In the Trump administration's first decision on how to deal with citizens caught fighting for a designated terror group, the US military plans to turn over the man - a dual US-Saudi citizen born in the United States and now held in Iraq - to an unidentified country as early as Thursday.
The American Civil Liberties Union, which has been representing the man known in court documents only as "John Doe," said it plans to ask the court to block the transfer, arguing that he has not been charged with a crime and has the right to due process under US laws.
"The Trump administration has been detaining this American citizen unlawfully for more than seven months, and forcibly rendering him to another country would be an unconscionable violation of his constitutional rights," said ACLU attorney Jonathan Hafetz.
"He should either be charged or freed, not handed over to an unnamed foreign government."
The notice was made in a sealed two-page filing to the federal district court in Washington DC late on Monday.

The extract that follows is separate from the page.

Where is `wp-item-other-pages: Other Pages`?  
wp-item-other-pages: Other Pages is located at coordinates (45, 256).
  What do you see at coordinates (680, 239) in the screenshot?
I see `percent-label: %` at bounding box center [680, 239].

A heavily-redacted version of the filing was released on Tuesday, saying the government had bowed to the court's requirement that it give a 72-hour notification before it intends to transfer the detainee.
The country he will be transferred to was blacked out in the public document. The government earlier said it has two countries he could be sent to; one is widely presumed to be Saudi Arabia, the second could be Iraq.
The man is the only known US citizen held as an alleged enemy combatant from the battlefields of Iraq and Syria.
On 14 September, the Pentagon confirmed that the man was being held, saying he had been fighting for IS and surrendered to the allied Syrian Democratic Forces in Syria days earlier.
He was moved to Iraq where he has been interrogated by military and FBI investigators. The International Committee of the Red Cross was given access to him, and the ACLU sued to be able to represent him.
In subsequent discussions with him, the ACLU says he asserted his habeas corpus rights to be charged under US law or be freed.
It's not clear why the government refuses to hand him over to the US justice system, as other Americans accused of terrorism have been.
But analysts think the Trump administration wants to avoid the fundamental question of whether an American caught fighting for IS has any rights.
Between 100 to 200 US nationals travelled to Syria and Iraq after 2010 to work and fight in IS' ranks, according to various estimates.
A handful are known to have been killed, but the number isn't clear: the US has not provided any data.
Iraq and Syria's Kurds are holding a large number of captured IS "foreign fighters," including some with European nationalities. Most of their home countries don't want them, posing a dilemma that US Defence Secretary Jim Mattis said in February was "an international problem".
Trump has pledged to be tough on US militants, threatening to send them to the military prison at Guantanamo Bay, Cuba, where 41 non-American detainees are held.
But rights lawyers say that putting "John Doe" in Guantanamo would also violate his rights as a citizen.